Un tiempo después, las estanterías se habían vaciado, y el propio jefe hacía amablemente la factura. Los muchachos, quejándose, sacaron a la calle los paquetes de libros. El comprador pagó con relucientes billetes de diez rublos y dijo:
-Hasta la próxima vez en que tenga el placer...
-Permítame la indiscreción -preguntó respetuosamente el jefe-, ¿es usted representante de un almacén muy grande?
-Muy grande -respondió con dignidad el comprador-, pero vendemos arenques.
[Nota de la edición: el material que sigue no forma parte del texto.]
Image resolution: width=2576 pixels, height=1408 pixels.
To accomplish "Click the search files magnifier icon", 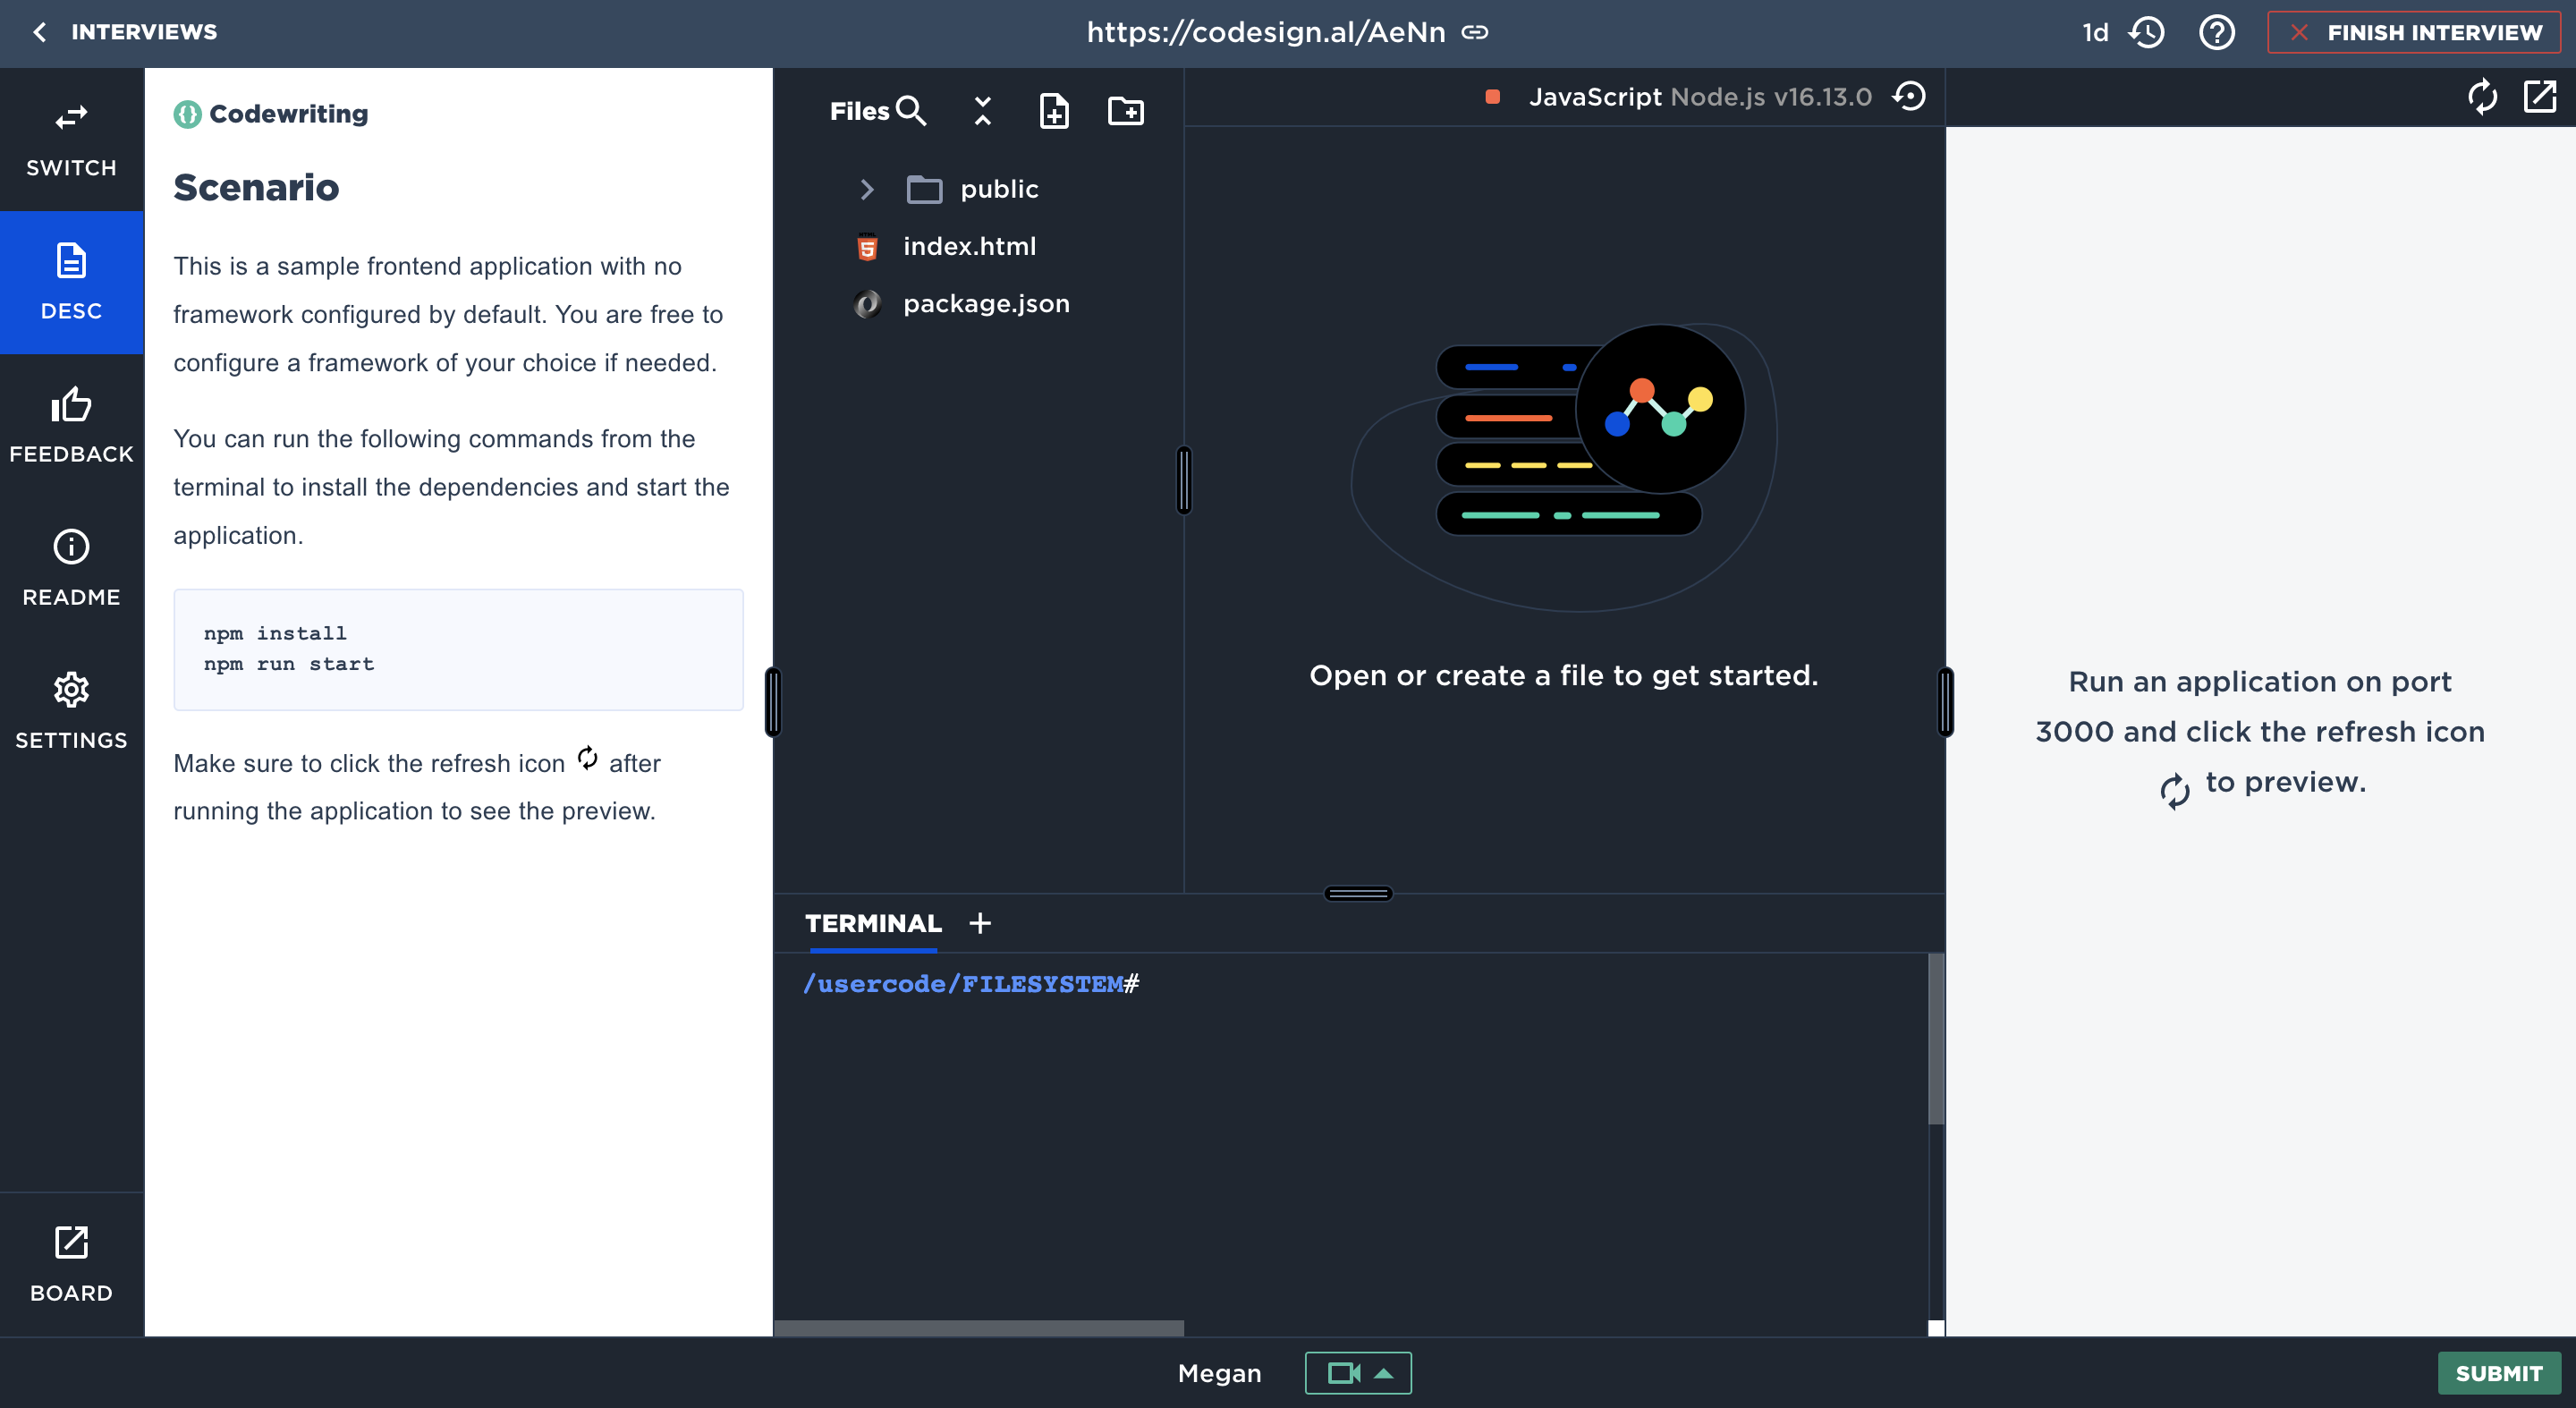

Mis respetos.
Y se alejó.
Así se desarrolló la conversación telefónica entre el escritor y el generalísimo:
-¿Mijail Afanasievich Bulgákov?
-Si, soy yo.
-Aquí Stalin -pronuncia lentamente una voz con ligero acento georgiano.
-¿Cómo? ¿Quién? -pregunta Bulgákov sobresaltado.
-Stalin, Iosef Vissariónovich. ¿No me cree? ¿Piensa, sin duda, que es objeto de una broma? Bien. Haga el favor de colgar y de llamar inmediatamente al Kremlin, al número*. Espero su llamada.
Y la comunicación se cortó. Completamente aturdido, Bulgákov marcó el número indicado y al otro extremo del teléfono se dejó escuchar la misma voz:
-Y bien, ¿ahora ya cree que está hablando con Stalin? Leí su carta y con mucho gusto haré por usted todo lo que mis modestos recursos me permitan hacer para ayudarlo. En primer lugar, ya no se le perseguirá. Todavía poseo cierta influencia (en su voz se percibió una ligera nota de humor), y gracias a ella puedo poner fin a dichas persecuciones. En segundo lugar, ordenaré mañana que se le dé un trabajo permanente en el Teatro de Arte. En tercer lugar, pediré a Stanislavski que vuelva a representar Los días de los Turbin. Pienso que no rehusará hacerme este favor (una vez más Stalin rió ligeramente). ¿Le parece bien así?